EXERCISE BRIEF |
Output the data in full. Keep every entry exactly as written.
-=-=-=-=-
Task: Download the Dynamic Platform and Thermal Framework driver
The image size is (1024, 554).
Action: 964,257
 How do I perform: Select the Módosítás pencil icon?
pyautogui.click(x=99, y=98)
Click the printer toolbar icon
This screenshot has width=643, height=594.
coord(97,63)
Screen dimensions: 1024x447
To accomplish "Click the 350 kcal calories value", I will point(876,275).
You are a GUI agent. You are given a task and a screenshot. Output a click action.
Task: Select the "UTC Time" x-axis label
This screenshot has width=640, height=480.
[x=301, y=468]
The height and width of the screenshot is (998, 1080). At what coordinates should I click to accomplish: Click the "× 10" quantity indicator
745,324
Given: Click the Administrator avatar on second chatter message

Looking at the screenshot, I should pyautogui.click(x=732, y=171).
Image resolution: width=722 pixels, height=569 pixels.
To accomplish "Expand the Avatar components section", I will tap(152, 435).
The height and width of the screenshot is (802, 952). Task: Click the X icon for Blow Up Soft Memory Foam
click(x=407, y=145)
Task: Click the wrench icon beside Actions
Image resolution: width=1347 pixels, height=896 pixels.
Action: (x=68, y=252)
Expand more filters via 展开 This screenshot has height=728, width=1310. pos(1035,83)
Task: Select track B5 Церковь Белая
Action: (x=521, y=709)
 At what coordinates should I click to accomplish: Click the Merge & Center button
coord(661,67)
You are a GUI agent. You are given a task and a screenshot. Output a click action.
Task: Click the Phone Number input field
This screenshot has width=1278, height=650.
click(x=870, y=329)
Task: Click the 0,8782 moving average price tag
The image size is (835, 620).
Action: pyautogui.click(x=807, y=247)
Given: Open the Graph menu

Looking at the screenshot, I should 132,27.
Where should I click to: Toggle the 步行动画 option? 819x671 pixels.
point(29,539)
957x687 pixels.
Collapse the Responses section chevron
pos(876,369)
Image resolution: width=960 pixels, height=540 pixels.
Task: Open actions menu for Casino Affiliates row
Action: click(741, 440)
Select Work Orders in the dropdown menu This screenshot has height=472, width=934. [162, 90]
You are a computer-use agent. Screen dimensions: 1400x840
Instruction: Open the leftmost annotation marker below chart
-=-=-=-=-
EXERCISE OUTPUT |
Task: Download the Dynamic Platform and Thermal Framework driver
The image size is (1024, 554).
Action: 964,257
 How do I perform: Select the Módosítás pencil icon?
pyautogui.click(x=99, y=98)
Click the printer toolbar icon
This screenshot has width=643, height=594.
coord(97,63)
Screen dimensions: 1024x447
To accomplish "Click the 350 kcal calories value", I will point(876,275).
You are a GUI agent. You are given a task and a screenshot. Output a click action.
Task: Select the "UTC Time" x-axis label
This screenshot has width=640, height=480.
[x=301, y=468]
The height and width of the screenshot is (998, 1080). At what coordinates should I click to accomplish: Click the "× 10" quantity indicator
745,324
Given: Click the Administrator avatar on second chatter message

Looking at the screenshot, I should pyautogui.click(x=732, y=171).
Image resolution: width=722 pixels, height=569 pixels.
To accomplish "Expand the Avatar components section", I will tap(152, 435).
The height and width of the screenshot is (802, 952). Task: Click the X icon for Blow Up Soft Memory Foam
click(x=407, y=145)
Task: Click the wrench icon beside Actions
Image resolution: width=1347 pixels, height=896 pixels.
Action: (x=68, y=252)
Expand more filters via 展开 This screenshot has height=728, width=1310. pos(1035,83)
Task: Select track B5 Церковь Белая
Action: (x=521, y=709)
 At what coordinates should I click to accomplish: Click the Merge & Center button
coord(661,67)
You are a GUI agent. You are given a task and a screenshot. Output a click action.
Task: Click the Phone Number input field
This screenshot has width=1278, height=650.
click(x=870, y=329)
Task: Click the 0,8782 moving average price tag
The image size is (835, 620).
Action: pyautogui.click(x=807, y=247)
Given: Open the Graph menu

Looking at the screenshot, I should 132,27.
Where should I click to: Toggle the 步行动画 option? 819x671 pixels.
point(29,539)
957x687 pixels.
Collapse the Responses section chevron
pos(876,369)
Image resolution: width=960 pixels, height=540 pixels.
Task: Open actions menu for Casino Affiliates row
Action: click(741, 440)
Select Work Orders in the dropdown menu This screenshot has height=472, width=934. [162, 90]
You are a computer-use agent. Screen dimensions: 1400x840
Instruction: Open the leftmost annotation marker below chart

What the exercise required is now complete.